» **GOAL OF THE EXERCISE**
Count the lines in the entries below that contain the string "click", treating uppercase and lowercase as different, and reply with that number alone.

» **MATERIAL SUPPLIED**
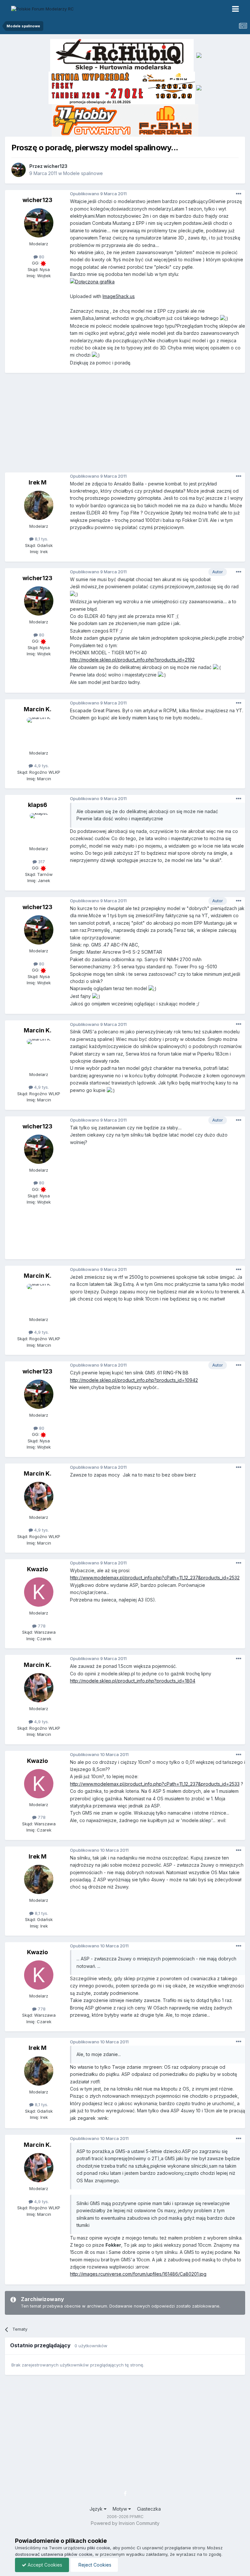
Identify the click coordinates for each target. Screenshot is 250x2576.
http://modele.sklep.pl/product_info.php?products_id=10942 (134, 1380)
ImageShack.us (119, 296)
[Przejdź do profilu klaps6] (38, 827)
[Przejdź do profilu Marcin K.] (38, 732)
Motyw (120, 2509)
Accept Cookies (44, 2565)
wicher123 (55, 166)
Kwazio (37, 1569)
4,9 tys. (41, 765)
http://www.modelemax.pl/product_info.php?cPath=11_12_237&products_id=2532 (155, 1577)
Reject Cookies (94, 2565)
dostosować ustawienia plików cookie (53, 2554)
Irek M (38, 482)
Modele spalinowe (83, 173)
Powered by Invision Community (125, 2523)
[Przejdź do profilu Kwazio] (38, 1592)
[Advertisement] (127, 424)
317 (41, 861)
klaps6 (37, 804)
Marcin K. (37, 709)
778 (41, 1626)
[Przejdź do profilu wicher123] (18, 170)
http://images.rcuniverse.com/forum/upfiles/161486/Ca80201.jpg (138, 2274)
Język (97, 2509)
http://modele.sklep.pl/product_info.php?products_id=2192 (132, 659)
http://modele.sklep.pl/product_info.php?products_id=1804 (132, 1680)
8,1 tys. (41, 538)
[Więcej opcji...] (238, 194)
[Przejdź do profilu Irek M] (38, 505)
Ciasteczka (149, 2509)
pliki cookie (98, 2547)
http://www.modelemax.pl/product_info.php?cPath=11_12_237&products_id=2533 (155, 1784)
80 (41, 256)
==
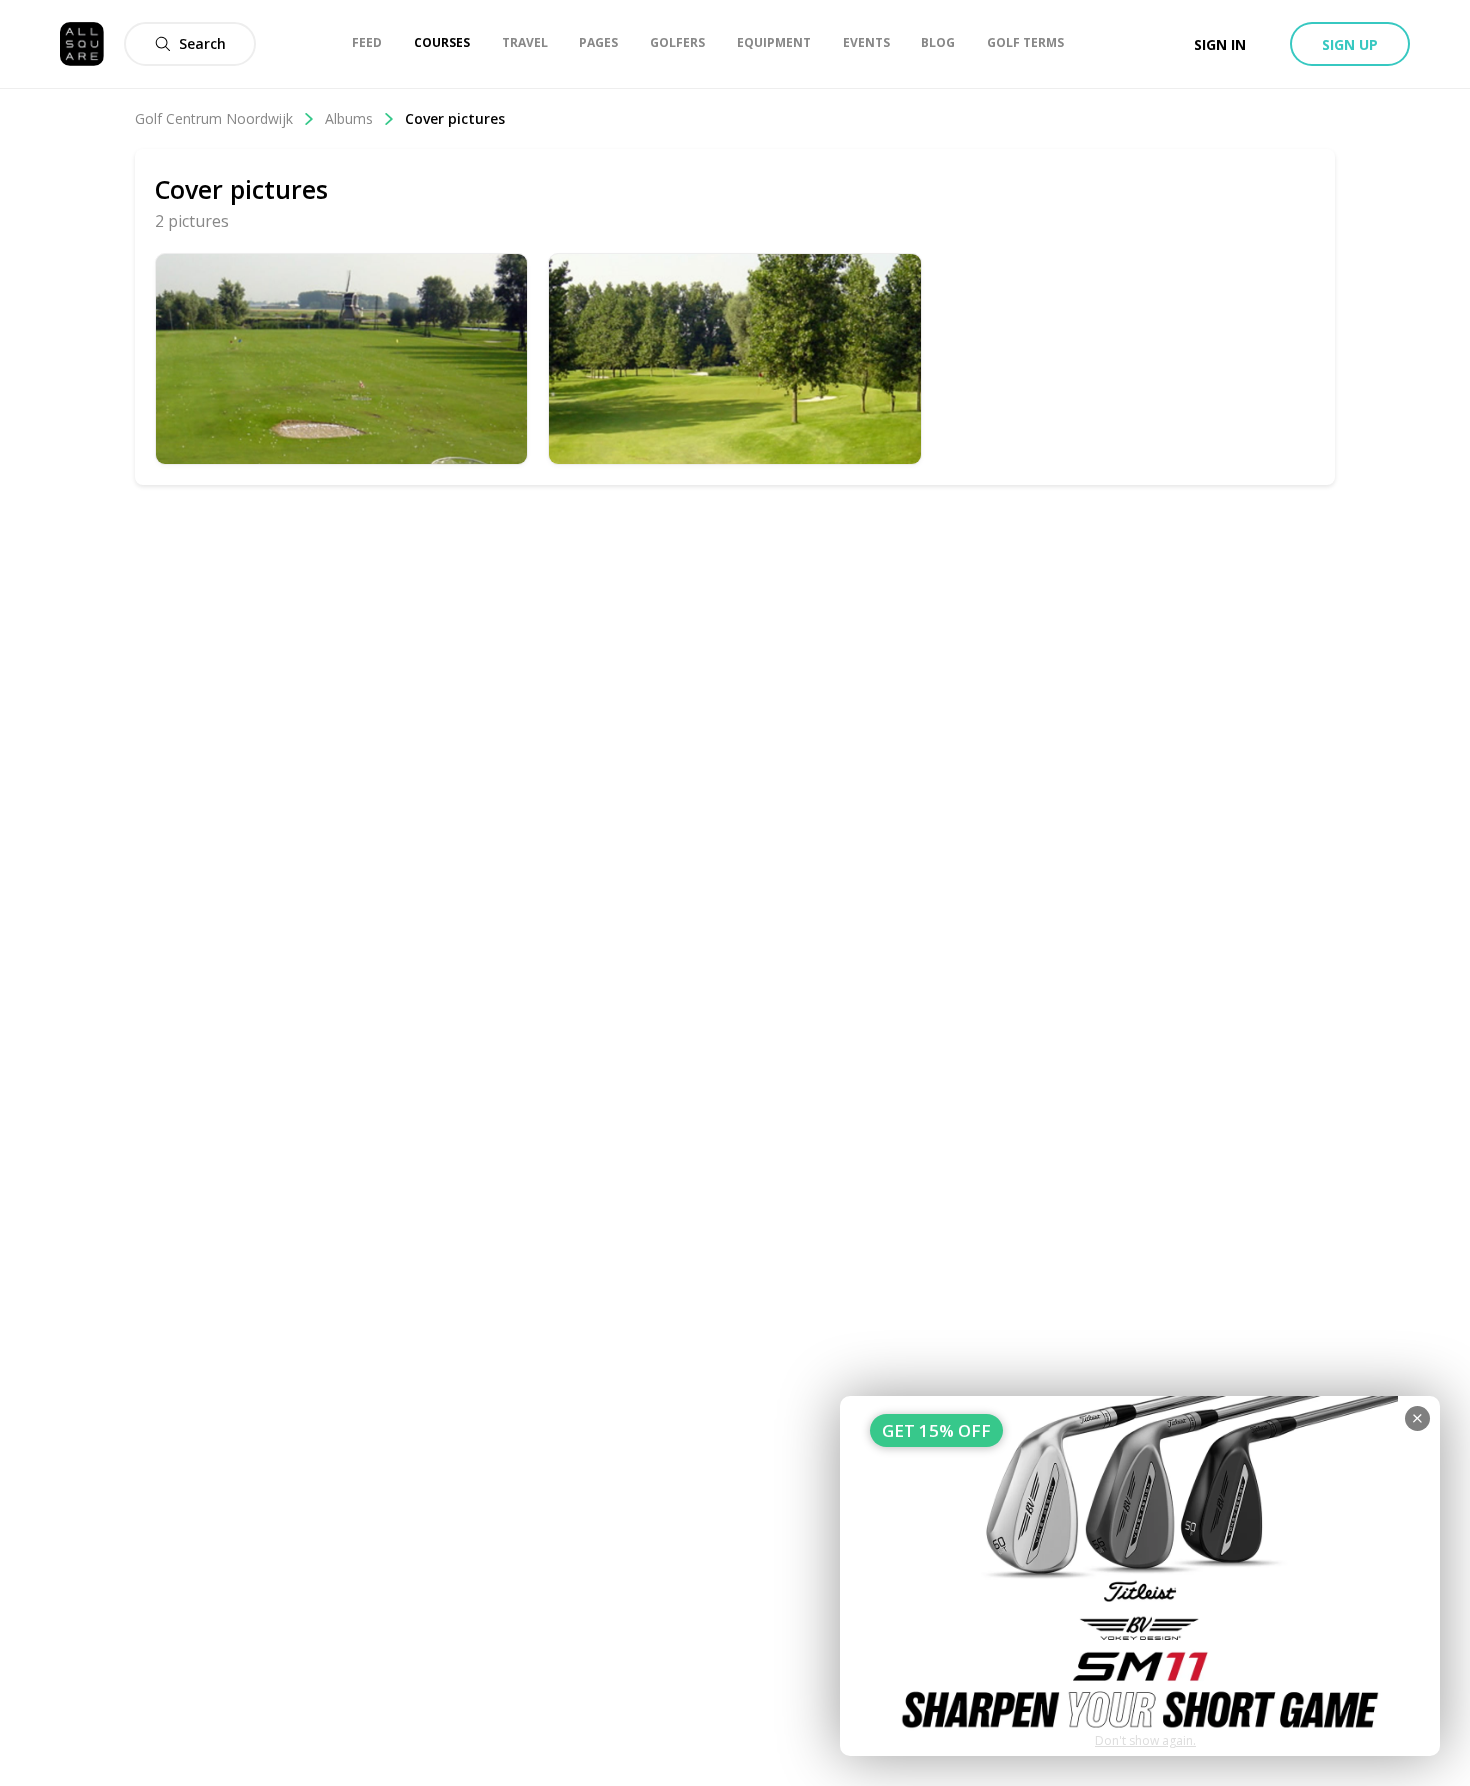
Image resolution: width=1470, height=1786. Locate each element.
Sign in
--
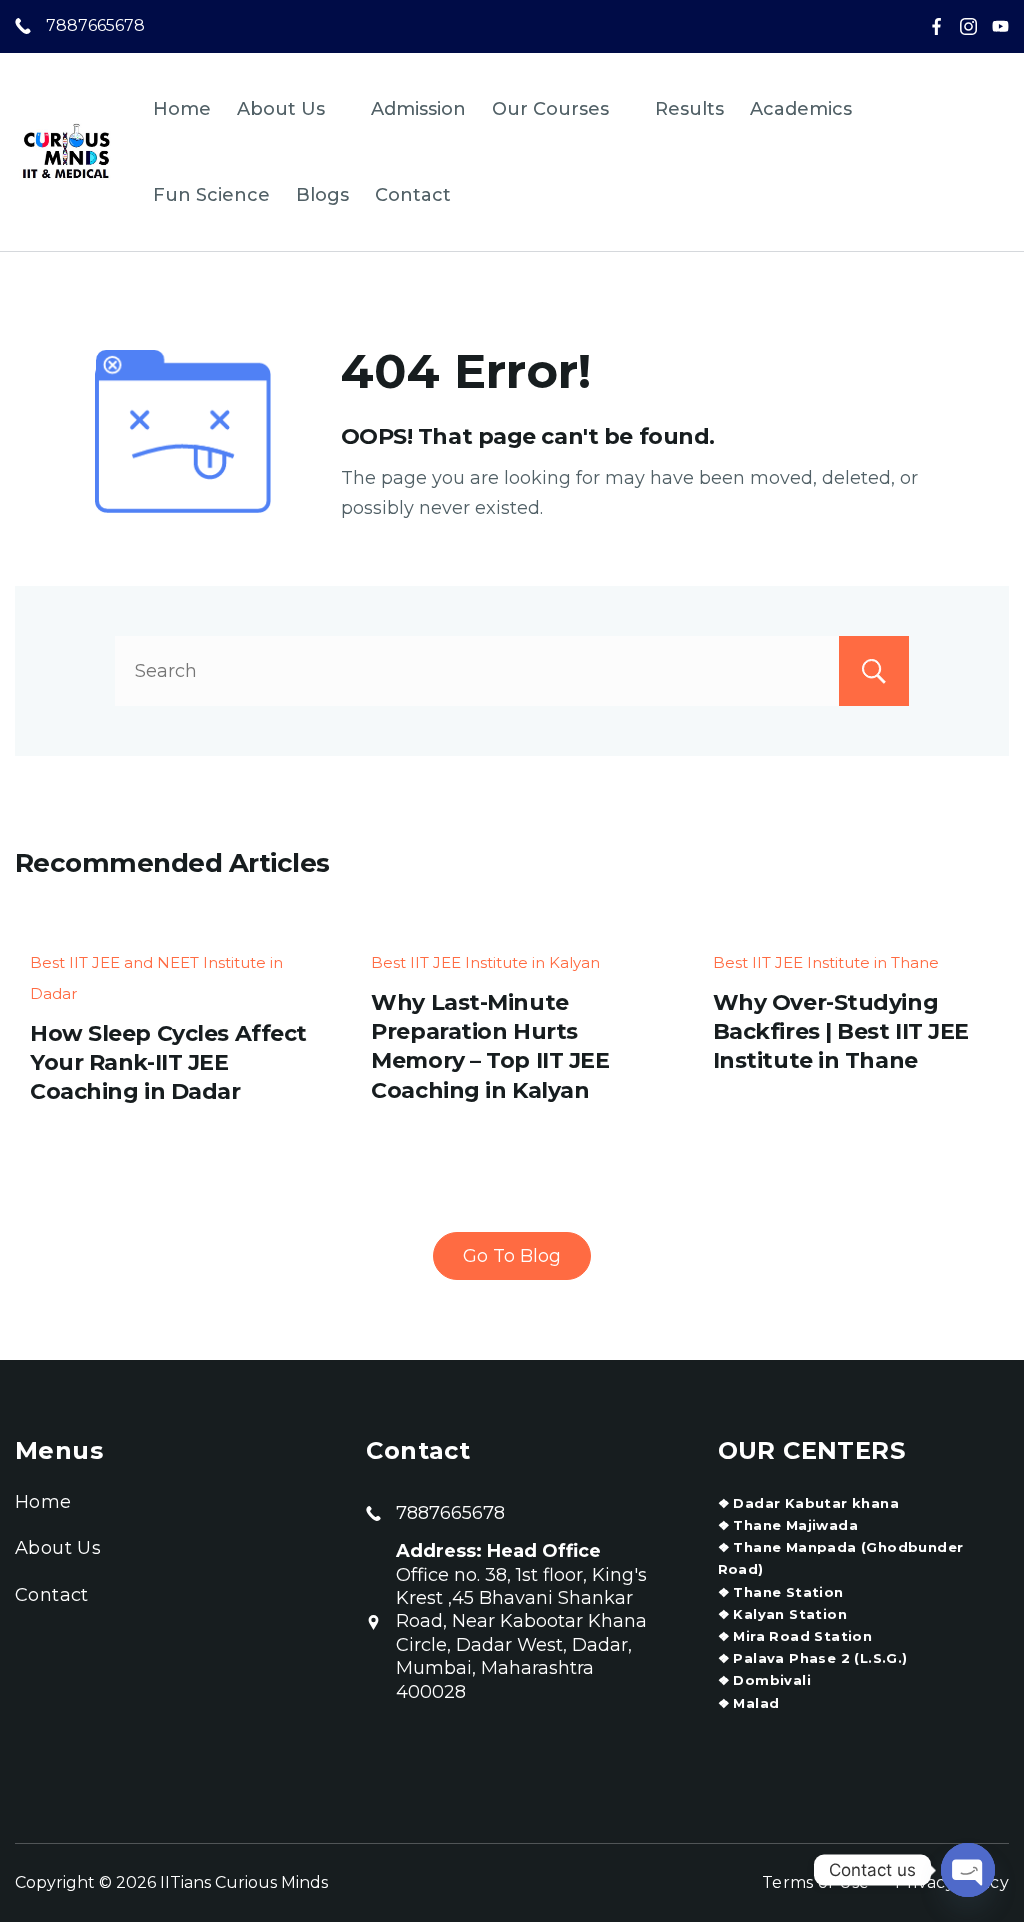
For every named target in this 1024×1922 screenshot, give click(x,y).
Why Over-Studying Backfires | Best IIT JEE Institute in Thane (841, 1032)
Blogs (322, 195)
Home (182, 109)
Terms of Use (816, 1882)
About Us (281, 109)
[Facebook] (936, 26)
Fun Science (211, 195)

» **RESPONSE FOR THIS EXERCISE**
2